Start of Input for this task

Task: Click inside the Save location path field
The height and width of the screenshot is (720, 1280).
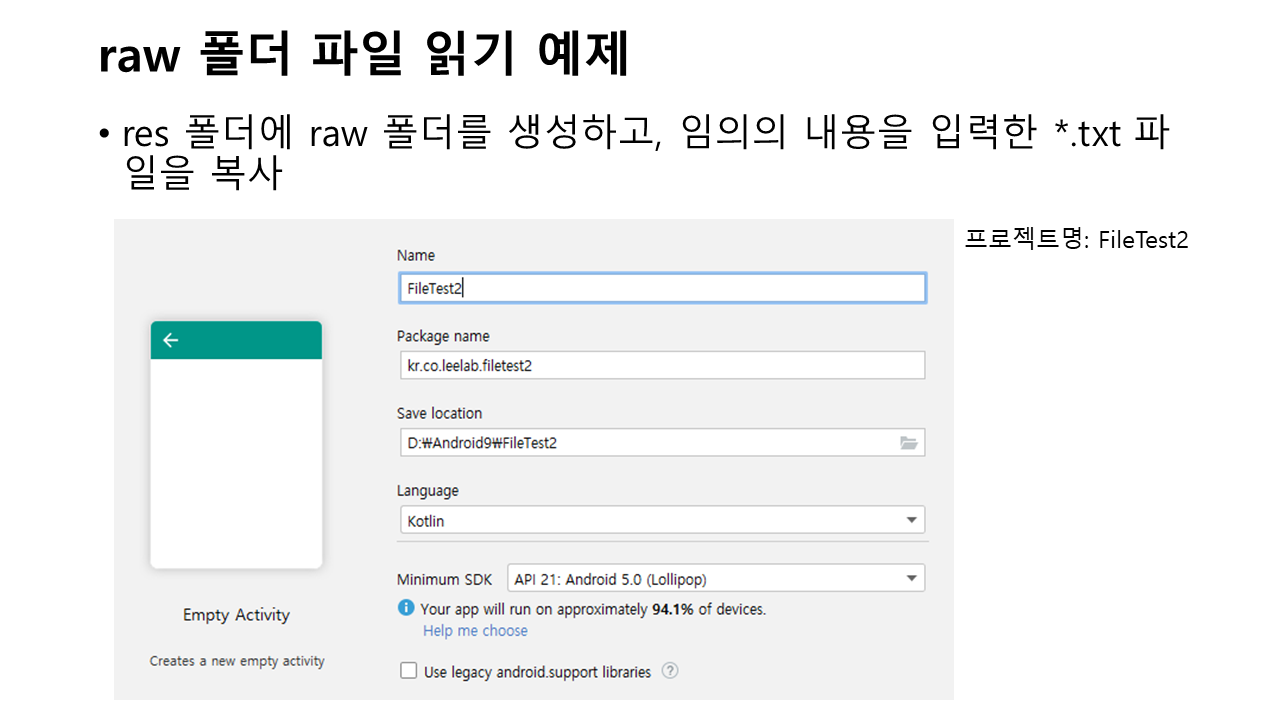Action: click(x=640, y=443)
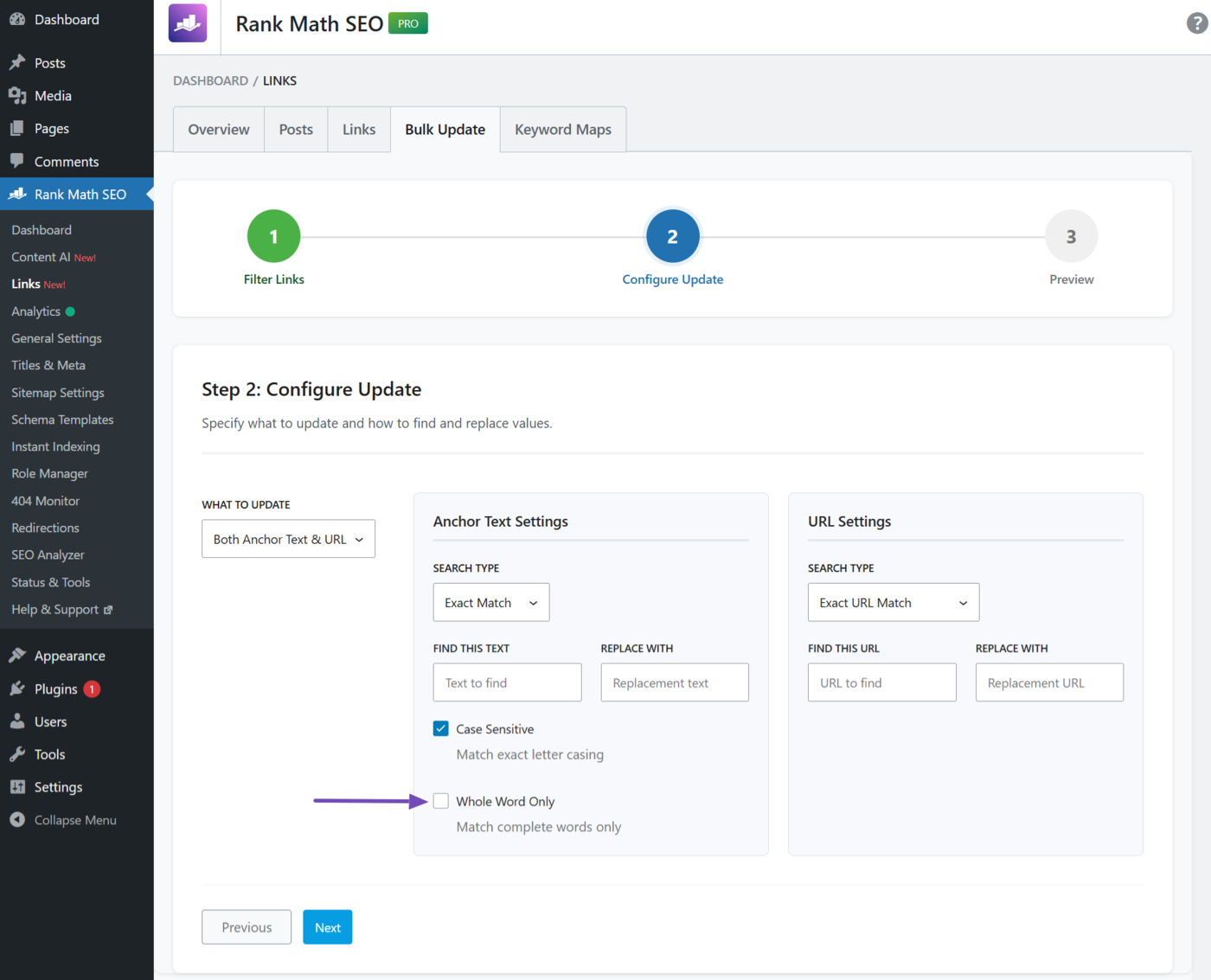The height and width of the screenshot is (980, 1211).
Task: Click the Comments speech bubble icon
Action: [17, 161]
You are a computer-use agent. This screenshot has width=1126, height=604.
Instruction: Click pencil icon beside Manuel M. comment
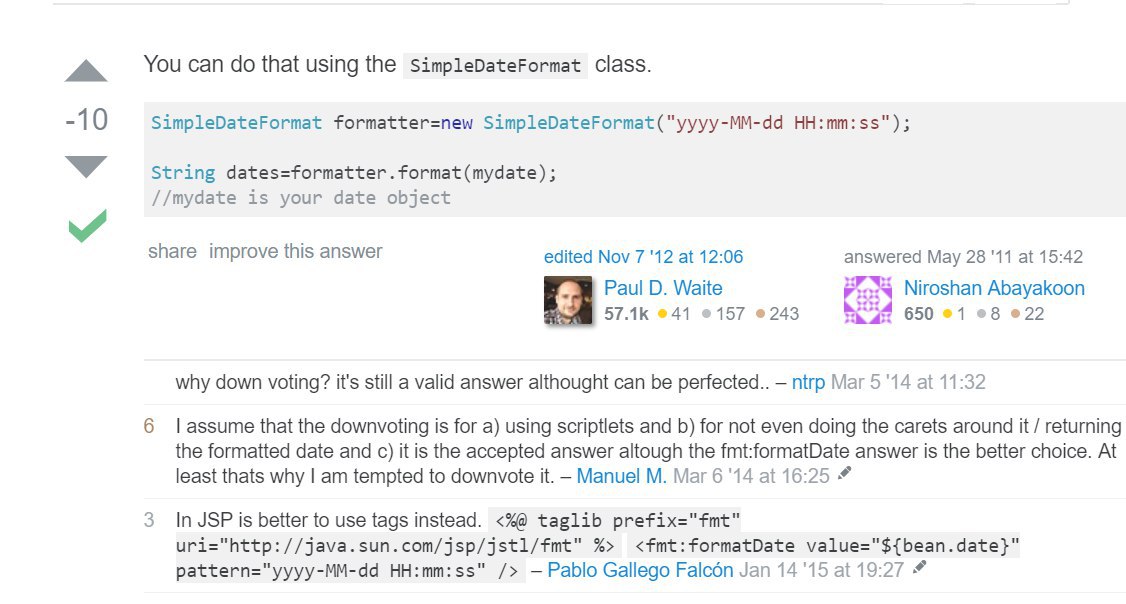(x=845, y=474)
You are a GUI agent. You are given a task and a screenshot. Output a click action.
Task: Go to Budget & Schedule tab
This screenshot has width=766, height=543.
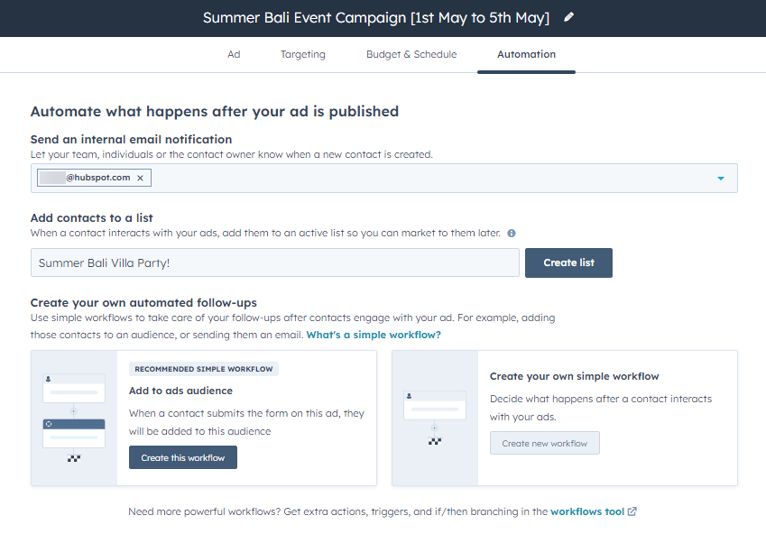(411, 54)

End of Input for this task

What to work on — Look for the string "agent" in the listing above and copy every line holding it.

Solution for this task —
You are a computer-use agent. This screenshot has width=1126, height=604.
You are a GUI agent. You are given a task and a screenshot. Output a click action.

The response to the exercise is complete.